▶ **Texto de origem**
Antes de ler esse, leia esse aqui.

"Mãe, é normal o coração da gente doer?", foi com essa pergunta que Joaquim me deu "bom dia" hoje. Ontem nós nos despedimos da nossa querida Delzinha. Ela trabalhou com meus avós e depois na nossa casa mais de 20 anos. Conheceu a gente bem criança e conheceu as minhas crianças também.

Resolvi compartilhar essa história com vocês porque depois de ajudar várias amigas e conhecidas a passarem por perdas na família com crianças, ontem e hoje vivi isso dentro da minha casa. Espero que possa ajudar alguém que está passando por isso, ou que passou e não soube lidar.

Esse texto, parece um texto para mães e pais apenas, mas se você ler com suas lentes abertas para o inesperado as vezes pode aprender algo com ele também.

No sábado a noite recebi a notícia de que a Del tinha descansado. Ela ficou mais de dois meses entre UTI e semi intensivo, lutando contra uma infecção e outras mazelas mais. O remédio ou tratamento para resolver uma coisa piorava outra. E assim foram esses meses todos… até que sábado, 20 de outubro de 2018, ela deu o último suspiro.

Quando minha mãe avisou eu respirei fundo. As crianças estavam acordadas, vendo filme. Marcos estava com um amigo, gravando uma canção. Eu não sabia se o interrompia o que fazia. Coloquei uma água para ferver, precisava de café. Enquanto eu preparava o pó, a garrafa tive dificuldades para respirar. Coloquei as mãos no joelho e me curvei um pouco. Puxei o ar com muita força e chorei.

▶ **Amostra dos registros**
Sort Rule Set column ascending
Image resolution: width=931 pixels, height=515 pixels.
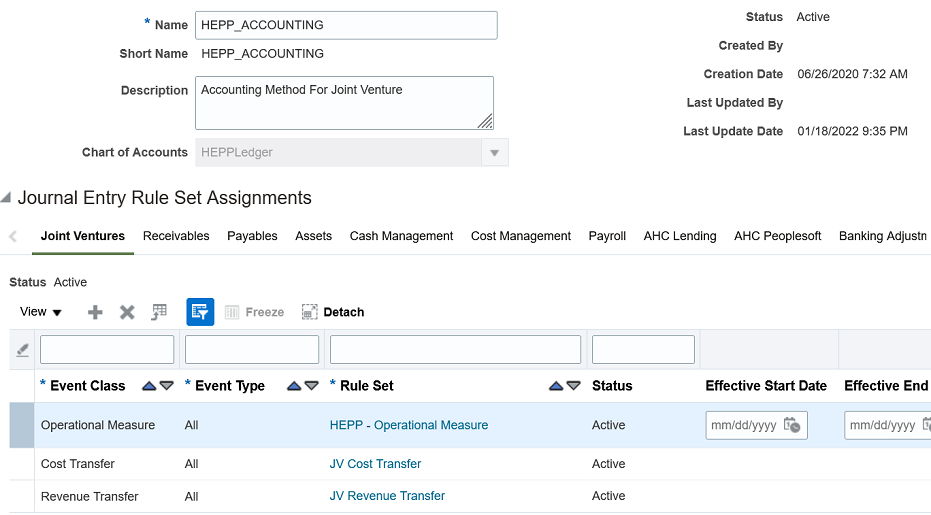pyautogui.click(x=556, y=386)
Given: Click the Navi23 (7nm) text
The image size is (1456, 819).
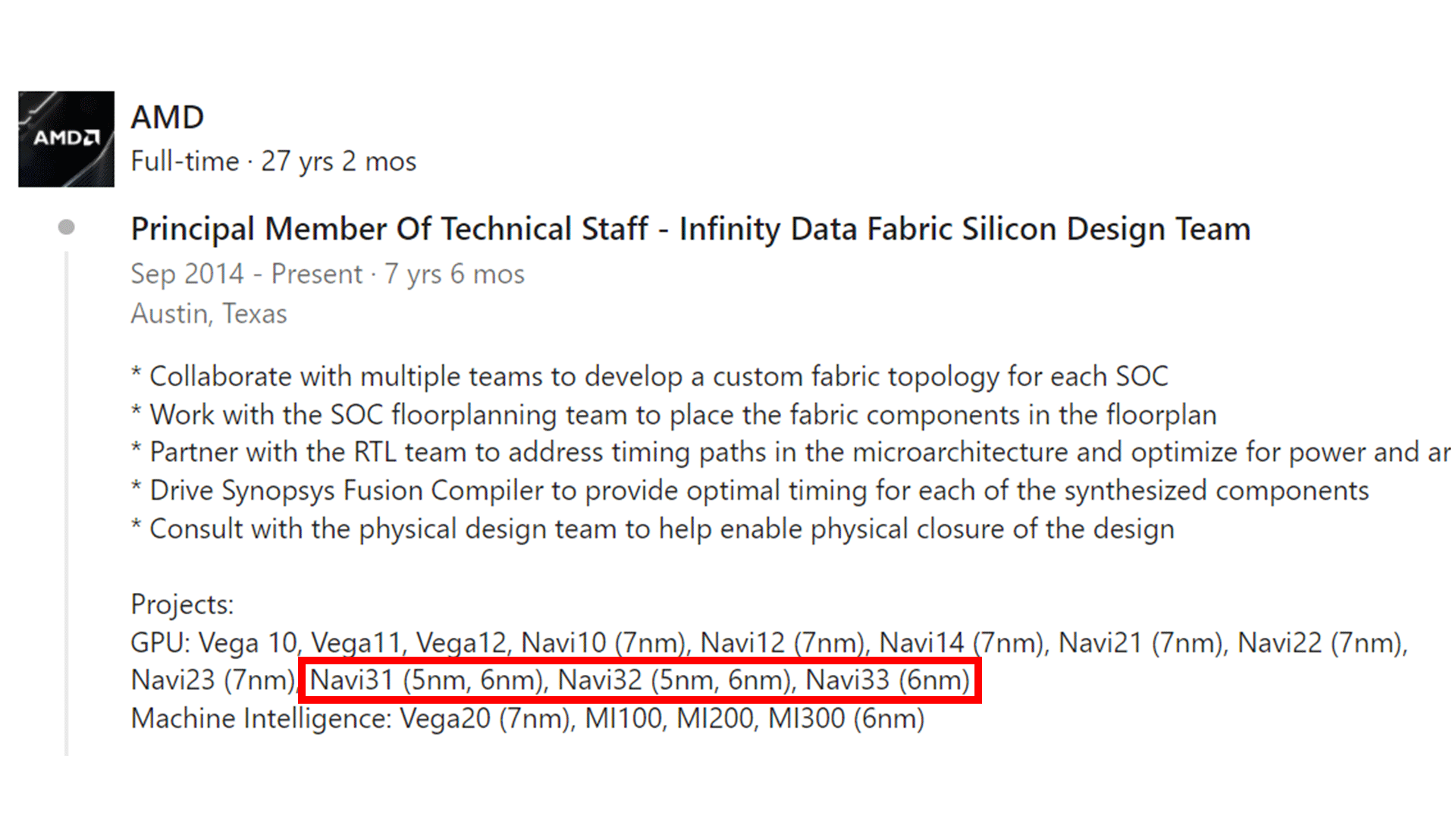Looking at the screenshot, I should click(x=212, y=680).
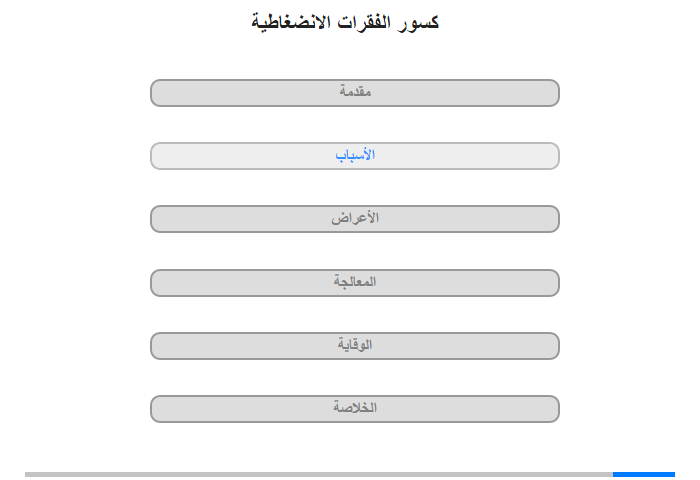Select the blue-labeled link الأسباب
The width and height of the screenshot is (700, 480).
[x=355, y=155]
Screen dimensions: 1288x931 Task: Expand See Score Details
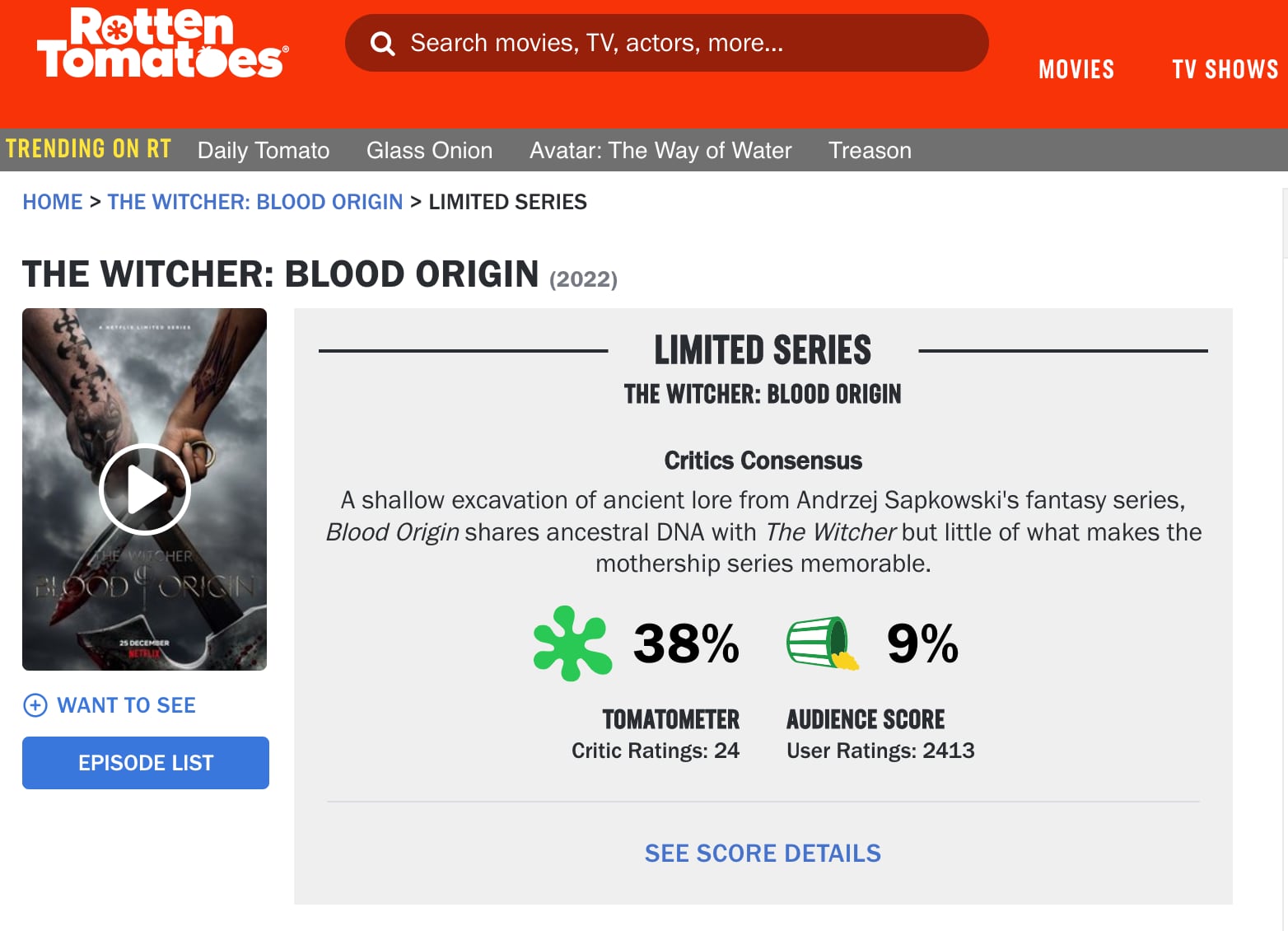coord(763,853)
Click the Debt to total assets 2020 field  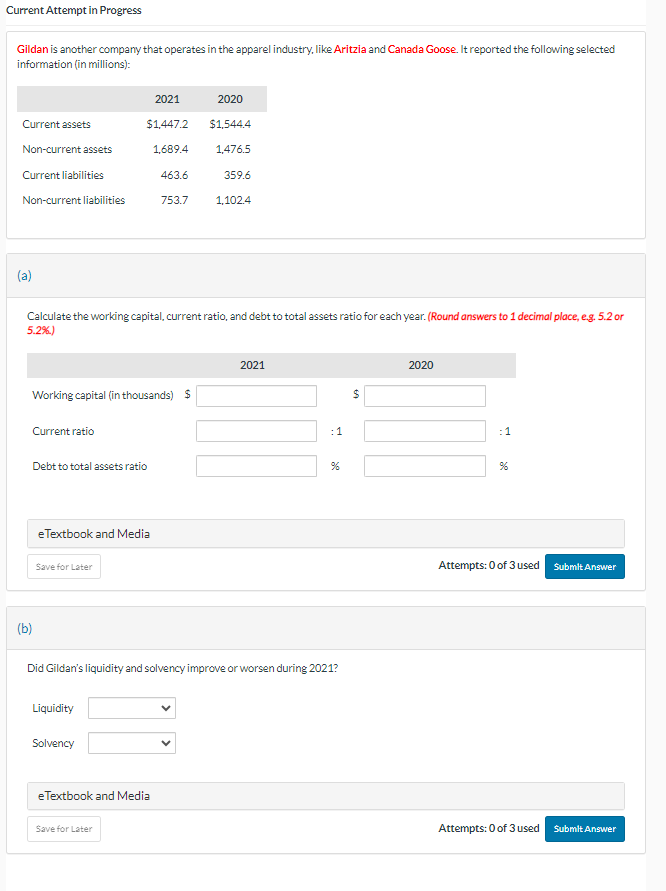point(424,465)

==

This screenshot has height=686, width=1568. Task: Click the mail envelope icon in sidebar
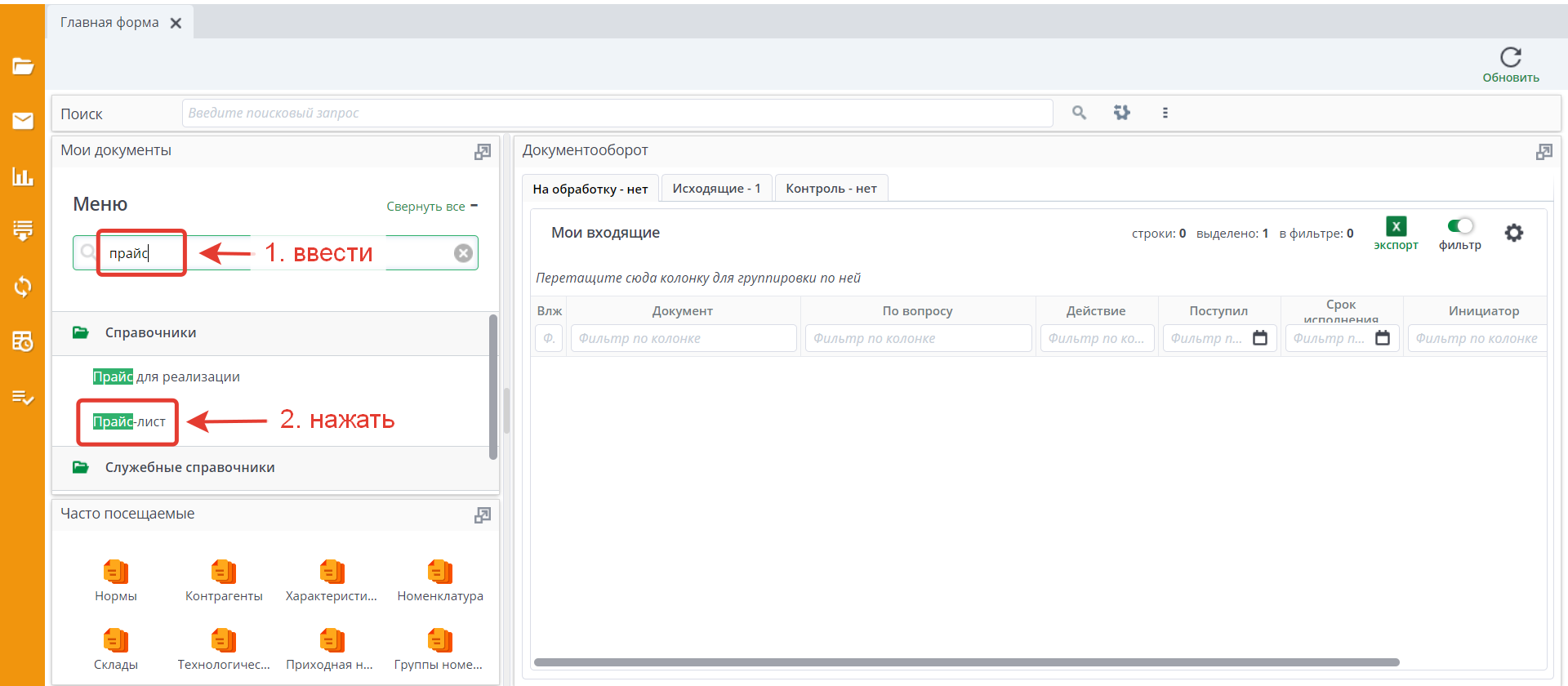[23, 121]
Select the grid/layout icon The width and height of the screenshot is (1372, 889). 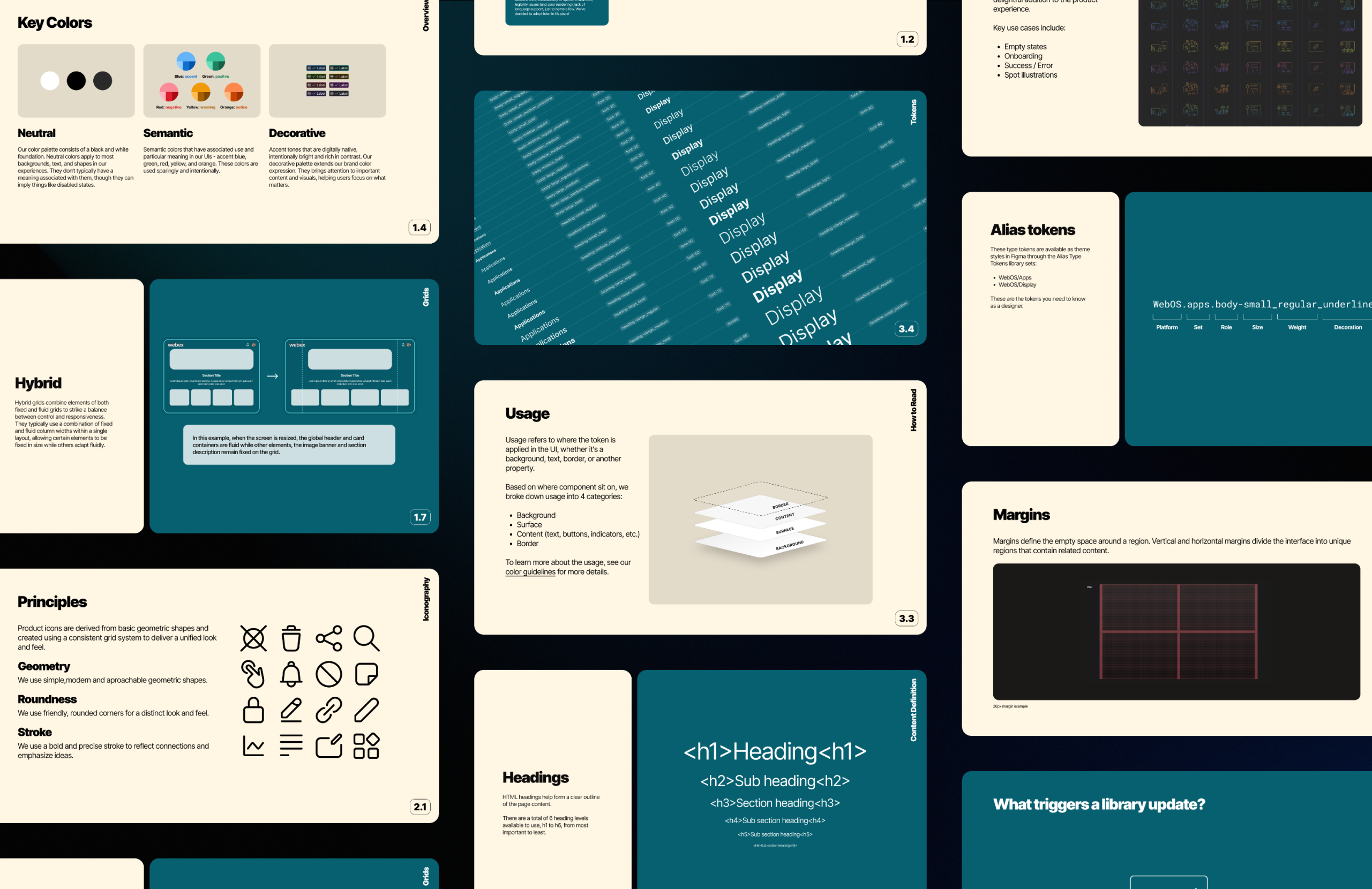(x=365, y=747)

--

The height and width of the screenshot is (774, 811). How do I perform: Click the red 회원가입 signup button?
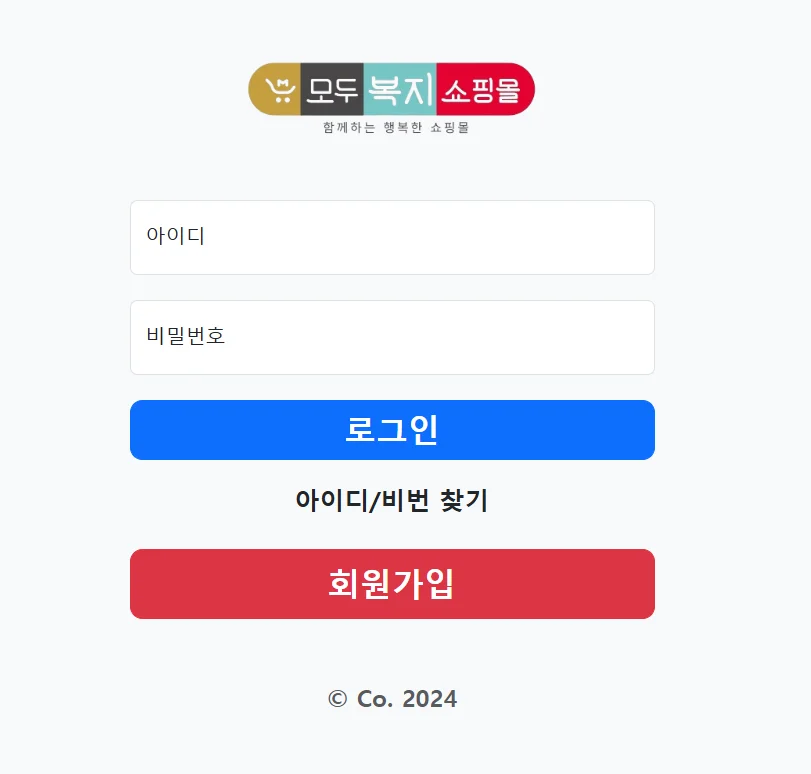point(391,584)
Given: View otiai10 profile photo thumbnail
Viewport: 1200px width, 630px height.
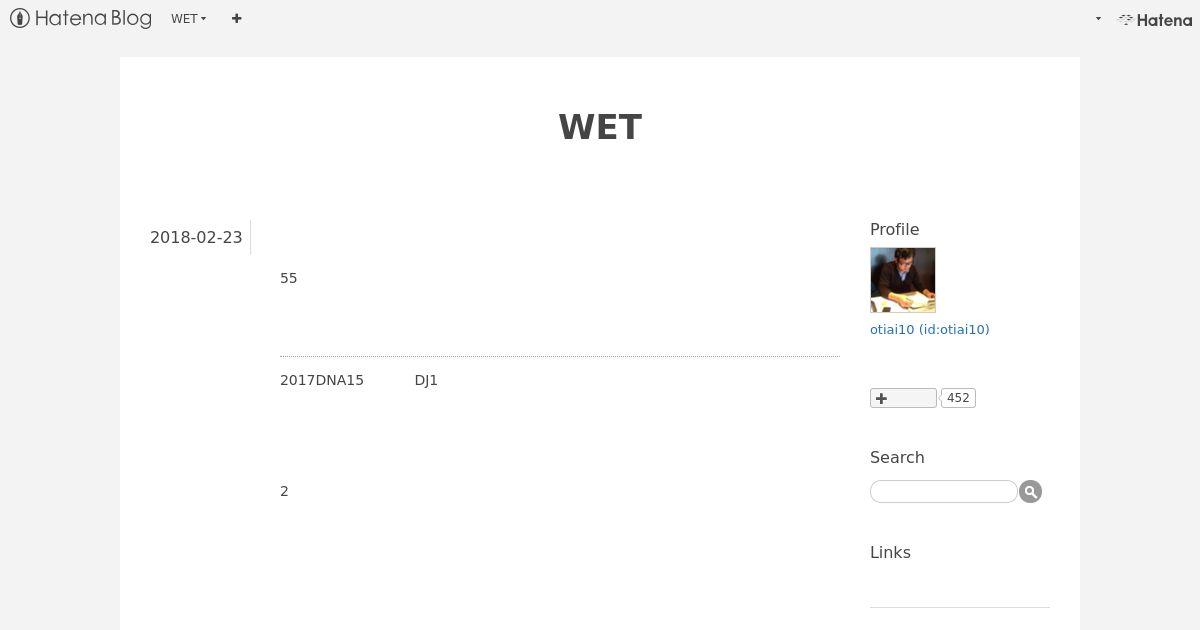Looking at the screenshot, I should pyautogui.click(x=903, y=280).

▶ **Conjunto de tarefas**
1. Com base no texto de origem, enumere na ordem em que aparecem as ações que quem narra realiza no último parágrafo depois do aviso da mãe.
2. Segundo o texto de origem, por que quem narra resolveu compartilhar essa história?

▶ **Respostas por tarefa**
1.
1. Respirou fundo.
2. Colocou uma água para ferver.
3. Preparou o pó e a garrafa.
4. Colocou as mãos no joelho.
5. Curvou-se um pouco.
6. Puxou o ar com muita força.
7. Chorou.

2. Depois de ajudar várias amigas e conhecidas a passarem por perdas na família com crianças, quem narra viveu isso dentro da própria casa. Espera que a história possa ajudar alguém que esteja passando por isso ou que já passou e não soube lidar.